Abstract
While most circulating angiotensinogen (AGT) is synthesized in the liver, the kidneys also produce AGT. Recently, we reported that urinary AGT is mainly originated from AGT. Using newly developed human AGT ELISA, we measured urinary AGT levels in chronic glomerulonephritis (GN) patients and patients with type 1 diabetes in childhood. Urinary AGT level was positively correlated with diastolic blood pressure, urinary albumin, urinary protein levels, and urinary occult blood in chronic GN patients. Furthermore, urinary AGT level was significantly increased in chronic GN patients not treated with renin-angiotensin system (RAS) blockers compared with control subjects. Importantly, patients treated with RAS blockers had a marked attenuation of this increase. Also, urinary AGT level was significantly higher in patients with diabetic nephropathy in the premicroalbuminuric phase than in control subjects. These results suggest that urinary AGT reflects intrarenal RAS status in chronic GN and may be an early marker of diabetic nephropathy.
1. Introduction
The renin-angiotensin system (RAS) plays a critical role in arterial pressure and sodium homeostasis [1]. Angiotensin II (Ang II) is the most powerful biologically active product of the RAS [2]. Recently, the focus of interest in the RAS has shifted toward the role of the local/tissue RAS in specific tissues [2]. Angiotensinogen (AGT) is the only known substrate for renin that is a rate-limiting enzyme of the RAS. Because the level of AGT is close to the Michaelis-Menten constant for renin, not only renin levels but also AGT levels can control RAS activity, and AGT upregulation may lead to elevated angiotensin peptide levels and increased blood pressure [3]. Recent studies of experimental animal models and transgenic mice have documented AGT involvement in the activation of the RAS and development of hypertension [4, 5]. Genetic manipulations that lead to AGT overexpression have consistently been shown to cause hypertension [6, 7]. In human genetic studies, a linkage has been established between the AGT gene and hypertension [8]. Enhanced intrarenal AGT mRNA and/or protein levels have also been observed in multiple experimental models of hypertension including Ang II-dependent hypertensive rats [9–12], Dahl salt-sensitive hypertensive rats [13, 14], and spontaneously hypertensive rats [15], as well as in kidney diseases including diabetic nephropathy [16–20], IgA nephropathy [21, 22], and radiation nephropathy [23]. Thus, AGT plays an important role in the development and progression of hypertension and kidney disease [2, 24]. Recent studies showed that urinary excretion rates of AGT provided a specific index of intrarenal RAS status [2, 25, 26]. This paper explores recent findings concerning the use of urinary AGT as a potential biomarker of intrarenal RAS status in childhood nephropathy.
2. Intrarenal RAS
The role of RAS in blood pressure regulation and sodium and fluid homeostasis is well recognized [2]. The biologically active peptides that are formed from AGT include Ang II and Ang 1–7. The balance between the vasoconstricting actions of Ang II, mediated by the AT1 receptor, is countered by the vasodilating actions of Ang II, mediated by the AT2 receptor [27], and Ang 1–7 acting on the G protein-coupled receptor Mas [28]. Formation of Ang II is dependent upon the substrate availability of AGT and Ang I and the activities of renin, ACE, ACE2, and ACE-independent enzymatic pathways including serine proteases, tonin, cathepsin G, trypsin, and kallikrein.
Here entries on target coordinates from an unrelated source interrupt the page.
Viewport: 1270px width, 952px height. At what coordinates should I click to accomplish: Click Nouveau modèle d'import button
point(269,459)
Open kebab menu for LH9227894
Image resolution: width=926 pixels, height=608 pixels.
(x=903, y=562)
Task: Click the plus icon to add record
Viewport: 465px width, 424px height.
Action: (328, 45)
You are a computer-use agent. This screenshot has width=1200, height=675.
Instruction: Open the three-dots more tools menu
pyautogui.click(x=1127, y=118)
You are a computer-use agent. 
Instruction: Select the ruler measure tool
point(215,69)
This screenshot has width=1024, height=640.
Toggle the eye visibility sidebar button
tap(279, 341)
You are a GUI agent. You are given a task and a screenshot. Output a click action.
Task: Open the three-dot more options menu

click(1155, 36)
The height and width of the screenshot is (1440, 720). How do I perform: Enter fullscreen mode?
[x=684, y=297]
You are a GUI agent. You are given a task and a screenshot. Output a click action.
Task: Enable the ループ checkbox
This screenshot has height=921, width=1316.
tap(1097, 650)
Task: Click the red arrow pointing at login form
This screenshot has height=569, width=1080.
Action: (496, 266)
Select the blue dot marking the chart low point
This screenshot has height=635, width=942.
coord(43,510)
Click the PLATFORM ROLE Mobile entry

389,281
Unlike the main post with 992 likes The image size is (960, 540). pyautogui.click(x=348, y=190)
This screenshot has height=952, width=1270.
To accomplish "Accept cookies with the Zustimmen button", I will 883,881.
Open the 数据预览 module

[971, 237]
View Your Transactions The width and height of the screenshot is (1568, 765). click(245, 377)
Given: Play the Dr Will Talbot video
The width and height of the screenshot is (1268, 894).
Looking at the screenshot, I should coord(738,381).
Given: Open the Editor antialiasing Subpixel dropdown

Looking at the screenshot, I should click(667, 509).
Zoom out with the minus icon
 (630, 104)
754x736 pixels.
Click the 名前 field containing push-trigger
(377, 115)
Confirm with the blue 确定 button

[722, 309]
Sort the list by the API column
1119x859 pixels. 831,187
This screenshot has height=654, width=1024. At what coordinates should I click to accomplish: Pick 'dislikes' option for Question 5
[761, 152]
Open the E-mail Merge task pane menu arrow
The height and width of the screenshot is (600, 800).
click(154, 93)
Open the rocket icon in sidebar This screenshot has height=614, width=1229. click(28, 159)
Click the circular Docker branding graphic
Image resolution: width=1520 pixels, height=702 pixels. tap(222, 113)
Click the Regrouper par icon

The actions of Ang II are determined by signaling via AT1 and AT2 receptors and the putative Ang 1–7 receptor Mas [29].
Local/tissue RAS in specific tissues has become the focus of much recent interest [30]. Emerging evidence has demonstrated the importance of tissue-specific RAS in the brain [31], heart [32], adrenal glands [33], and vasculature [34, 35] as well as the kidneys [24]. In particular, renal RAS is unique because all of the components necessary to generate intrarenal Ang II are present along the nephron in both interstitial and intratubular compartments [2, 29]. The presence of AGT gene transcription in the proximal tubules has been shown using in situ hybridization [36]. AGT mRNA is expressed primarily in the proximal convoluted tubules and proximal straight tubules, with small amounts in glomeruli, vasa recta, and renal vasculature [37]. Renal AGT protein is abundant in the proximal convoluted tubules [38]. Strong positive immunostaining for AGT protein has been reported in proximal convoluted tubules and proximal straight tubules, and weak positive staining in glomeruli and vasa recta; however, distal tubules and collecting ducts are negative [9]. The AGT synthesized in the kidney is secreted into the lumen leading to Ang I generation. Low but measurable renin concentrations have been detected in proximal tubule fluid in rats [2].
Renin mRNA and renin-like activity have been demonstrated in cultured proximal tubular cells [39]. The brush border membrane of proximal human kidney tubules expresses abundant levels of ACE mRNA [40] and protein [41]. ACE has also been measured in proximal and distal tubular fluid but is greater in proximal tubule fluid [42]. Therefore, all the major components required to generate Ang II are expressed within the kidneys [2, 24].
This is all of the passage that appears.